Les relations avec les ARS ont été très inégales. En Île-de-France, de l'avis général d'à peu près tous les élus, cela s'est relativement bien passé. Dans le Grand Est, l'appréciation est légèrement différente. Nous avons été interloqués d'apprendre que notre ARS gérait depuis Paris une partie de la crise, alors que nous avions le foyer épidémique le plus puissant en France. Et son directeur général n'a pas pu prendre l'avion présidentiel lorsqu'Emmanuel Macron s'est rendu à Strasbourg, parce qu'il y avait plus de place... Il était donc à Paris lorsque le chef de l'État est venu annoncer la mise en place de l'hôpital militaire ! Nous n'avons pas de mauvaises relations avec lui, mais cela interpelle. Et quelques jours plus tard, au coeur de la crise, alors que la problématique comptable et budgétaire était évoquée, il a insisté sur le fait que Nancy devrait atteindre les objectifs de réduction d'effectifs et de moyens affectés au centre hospitalier ! Bref, nous avons eu un sentiment d'éloignement, même si les représentants de l'État, les préfets, ont essayé de faire au mieux.

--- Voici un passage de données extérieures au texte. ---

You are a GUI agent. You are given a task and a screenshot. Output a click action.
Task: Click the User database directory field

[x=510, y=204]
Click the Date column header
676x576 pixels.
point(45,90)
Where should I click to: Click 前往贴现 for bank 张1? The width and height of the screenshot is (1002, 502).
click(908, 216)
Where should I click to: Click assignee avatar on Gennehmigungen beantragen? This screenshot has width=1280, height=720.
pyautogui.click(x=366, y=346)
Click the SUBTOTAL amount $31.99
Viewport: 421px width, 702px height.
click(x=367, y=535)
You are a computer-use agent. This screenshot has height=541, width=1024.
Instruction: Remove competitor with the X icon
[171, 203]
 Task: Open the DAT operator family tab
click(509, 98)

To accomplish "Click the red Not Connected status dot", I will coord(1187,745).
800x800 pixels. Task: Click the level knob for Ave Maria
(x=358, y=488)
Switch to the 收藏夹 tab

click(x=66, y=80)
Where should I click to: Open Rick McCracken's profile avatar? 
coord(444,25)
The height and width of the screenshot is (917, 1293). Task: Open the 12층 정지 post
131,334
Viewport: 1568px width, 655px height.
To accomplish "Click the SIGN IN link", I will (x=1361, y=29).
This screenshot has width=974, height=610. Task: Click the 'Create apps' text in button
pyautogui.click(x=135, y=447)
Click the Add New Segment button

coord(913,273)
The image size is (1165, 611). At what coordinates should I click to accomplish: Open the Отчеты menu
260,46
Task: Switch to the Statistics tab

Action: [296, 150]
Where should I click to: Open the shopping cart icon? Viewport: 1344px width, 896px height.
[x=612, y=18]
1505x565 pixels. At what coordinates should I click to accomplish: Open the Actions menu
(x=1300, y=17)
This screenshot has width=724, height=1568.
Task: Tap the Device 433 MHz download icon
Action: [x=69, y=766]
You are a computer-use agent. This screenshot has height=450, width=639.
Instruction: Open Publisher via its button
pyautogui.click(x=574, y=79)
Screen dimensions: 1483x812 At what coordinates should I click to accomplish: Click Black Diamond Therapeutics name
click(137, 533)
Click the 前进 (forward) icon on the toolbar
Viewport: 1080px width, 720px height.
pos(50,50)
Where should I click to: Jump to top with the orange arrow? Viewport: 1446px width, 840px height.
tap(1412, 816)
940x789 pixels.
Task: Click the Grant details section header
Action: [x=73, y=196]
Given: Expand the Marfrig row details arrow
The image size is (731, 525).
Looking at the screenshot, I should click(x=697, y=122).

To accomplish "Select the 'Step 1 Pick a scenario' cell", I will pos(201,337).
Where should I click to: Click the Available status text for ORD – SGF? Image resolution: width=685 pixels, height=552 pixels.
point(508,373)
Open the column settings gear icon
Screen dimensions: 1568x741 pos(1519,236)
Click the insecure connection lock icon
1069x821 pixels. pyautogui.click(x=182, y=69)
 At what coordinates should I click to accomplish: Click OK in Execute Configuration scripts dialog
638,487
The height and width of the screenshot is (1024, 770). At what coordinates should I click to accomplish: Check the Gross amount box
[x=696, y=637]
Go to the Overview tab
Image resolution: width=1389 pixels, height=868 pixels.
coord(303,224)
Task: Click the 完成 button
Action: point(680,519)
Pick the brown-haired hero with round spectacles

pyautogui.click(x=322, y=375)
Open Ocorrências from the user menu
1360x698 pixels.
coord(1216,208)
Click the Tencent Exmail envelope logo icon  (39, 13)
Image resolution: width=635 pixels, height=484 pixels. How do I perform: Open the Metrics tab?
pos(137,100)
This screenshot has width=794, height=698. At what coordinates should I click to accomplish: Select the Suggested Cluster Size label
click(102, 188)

La coordination générale a fait ressortir les ARS comme étant des éléments à part, éloignés du problème que nous vivions, à savoir protéger la médecine de ville et les populations en organisant des distributions de masques et des campagnes de tests.

Ce qui s'est passé dans les Ehpad est un immense sujet, qui relève davantage des départements, et je pense que votre commission d'enquête aura à connaître, dans le détail et précisément, jour après jour, des consignes qui ont été données, du cadre général et de la réalité de ce qui s'est passé.

En ce qui concerne les écoles, nous sommes intervenus clairement auprès du ministère de l'éducation nationale, pour le confinement et pour le déconfinement. Pour tout ce qui relève de la petite enfance, de l'accueil des enfants des personnels prioritaires et des protocoles sanitaires d'accueil, cela s'est passé aussi bien que possible. Et la continuité des services publics s'est organisée dans le cadre de l'état d'urgence sanitaire.

Si nous n'avons pas été associés au confinement, nous avons été pleinement associés au déconfinement. Nous avons été des acteurs de l'écriture de ce qu'a proposé l'État. L'État a compris très rapidement - il faut lui rendre hommage sur ce point - que c'étaient les maires et les élus locaux qui seraient au premier rang. Nous avons eu de nombreux échanges avec M. Castex, qui nous sont permis de fixer, et d'une certaine manière d'imposer, la responsabilité du préfet de département, dont nous souhaitons qu'il se réapproprie l'autorité sur l'ensemble des administrations, des ARS aux recteurs. Cette déconcentration, indispensable, est l'une des leçons de la crise.

Dans l'organisation du déconfinement, la problématique majeure a été celle des écoles. Lors des débats sur le renforcement du cadre juridique, nous avons entendu des choses qui ne flattaient pas les oreilles, mais nous ont tout de même interpellés. L'éducation est nationale, elle n'est pas municipale. Lorsque l'État demande à un maire d'intervenir sur le temps de l'Éducation nationale, celui-ci peut le vivre comme une demande autoritaire d'une municipalisation de l'éducation nationale, avec une part de responsabilité qui ne peut pas être la sienne, puisque, justement, sa responsabilité n'intervient que dans le temps qui n'est pas celui de la diffusion du savoir et du programme de l'Éducation nationale. C'est cela qui a amené les maires à souhaiter que la représentation nationale renforce leur protection juridique, ce qui a été suffisamment bien fait pour nous amener jusqu'au 10 juillet, date de fin de l'état d'urgence sanitaire.

Enfin, avant que vous n'entriez dans le dur de la préparation de la loi de finances, pour être au rendez-vous de la relance de l'investissement public, je souhaite rappeler que ce dernier est porté, à hauteur de 70 %, par les collectivités locales.